読みとアクセントの答え合わせは音声辞書との比較で可能だが、最終的に音声を合成する波形処理のレベルになると、耳を頼りに「自然な音声」を仕上げていくしかない。鳥居マネージャーによると、音質の良さはあまり重要ではなく、「読み間違えやイントネーションの誤りが、全体的な悪印象につながる傾向がある」という。
しかし、新語や流行語は日々生まれており、既存の辞書データにないものは正しく読んだり、発声できなかったりする場合がある。今の音声合成の技術では、プロのアナウンサーのように、未知の言葉に出会ったときに柔軟に対応できない。
そのため、今の技術でミスのない自然な音声合成を実現するには、事前のテキスト確認や専門家によるチューニングが必須。

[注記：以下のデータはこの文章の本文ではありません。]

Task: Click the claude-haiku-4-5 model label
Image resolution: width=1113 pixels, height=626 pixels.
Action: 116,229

「その作業が自動化できれば手離れのいいシステムになるが、今はクオリティーの高い音声合成を作るのに手作業が欠かせない」(鳥居マネージャー)
これまでの音声合成は、単なるガイダンスやナレーションなど情報提供を目的に活用されることが多かった。天気予報や交通情報、株価情報といった単調なニュースの読み上げは今の音声合成技術でも十分置き換えられるだろう。
先述したように、笑い声や叫び声、未知の言葉、抑揚や感情などのあるテキスト読み上げにはまだ課題が残る。では、現在の技術で、どこまでのことが実現できるのか。

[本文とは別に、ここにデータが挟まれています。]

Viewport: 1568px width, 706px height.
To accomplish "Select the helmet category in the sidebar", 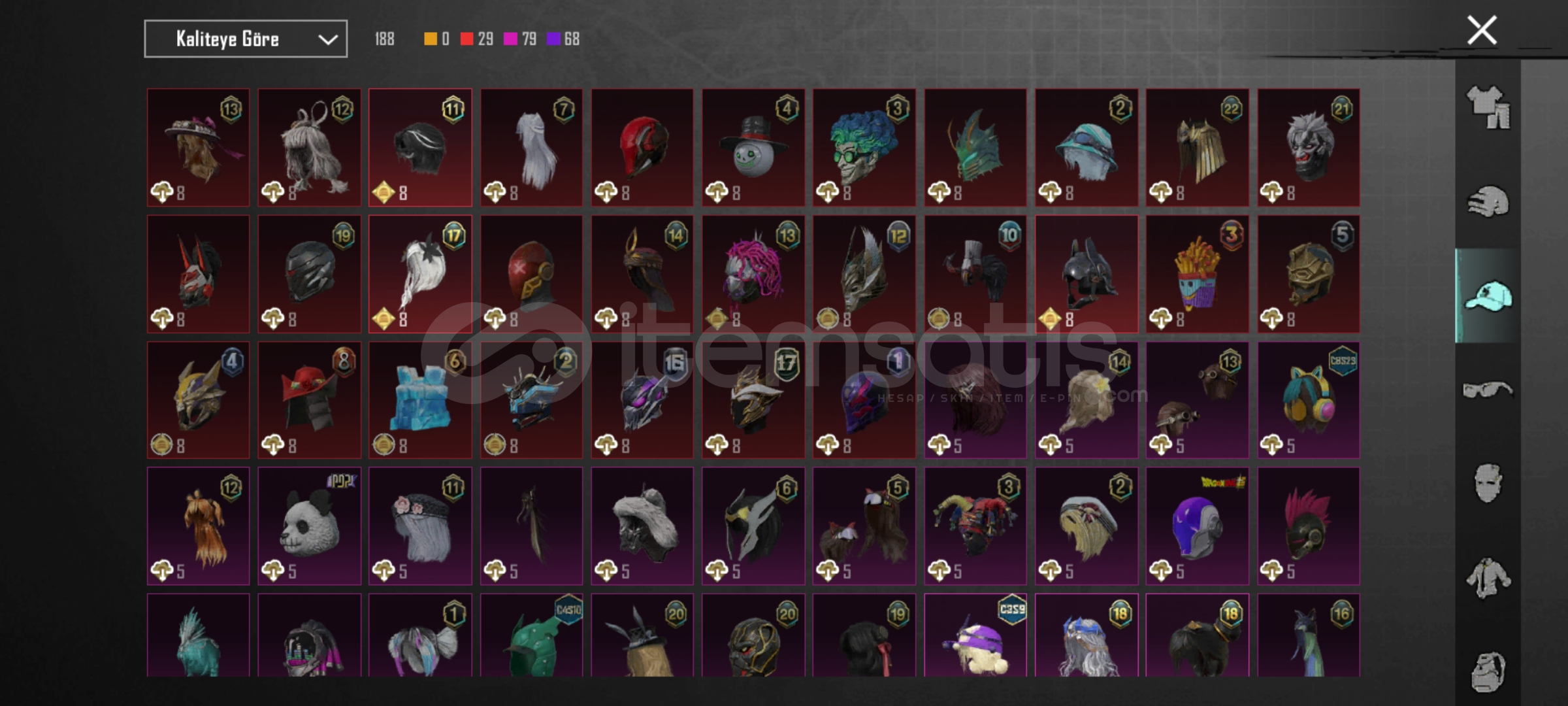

鳥居マネージャーによると、最近は地方のテレビ局やラジオ局のアナウンサーの仕事を音声合成でサポートする需要の他、声優やアイドルなどの声を再現するエンターテインメント需要が増えているという。
「アナウンサーにクリエイティブな業務に専念させ、働き方改革の取り組みとして深夜業務になる可能性がある地震速報などの緊急情報を機械で代替したいという需要はある。また、声優さんの音声データがあれば、サービスに応じて好きな声優さんの声を聞けるようになるかもしれない。癒やし系の声をVR(仮想現実)と組み合わせたり、ロボットに相談役になってもらったりという可能性もあるだろう。声優事務所からはビジネスを拡大できる手段として、前向きに音声合成を活用したいという話をいただいている」(鳥居マネージャー)

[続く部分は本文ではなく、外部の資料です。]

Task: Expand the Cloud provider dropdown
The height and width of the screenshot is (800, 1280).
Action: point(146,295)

今の音声合成は、アナウンサーや声優の仕事を奪うものというより、むしろそれらの仕事を拡張・サポートするものになっているようだ。鳥居マネージャーは「声優が小説を読んだり、AIアナウンサーがいろんな種類のニュースを読んだりといったことは実現できるだろう。技術やコスト面での課題はあるが、漫才や方言なども音声合成で再現できるかもしれない。音声合成自体の元になるのは人の声なので、その声の持つ価値や質が今後より問われるのではないか」と展望を語った。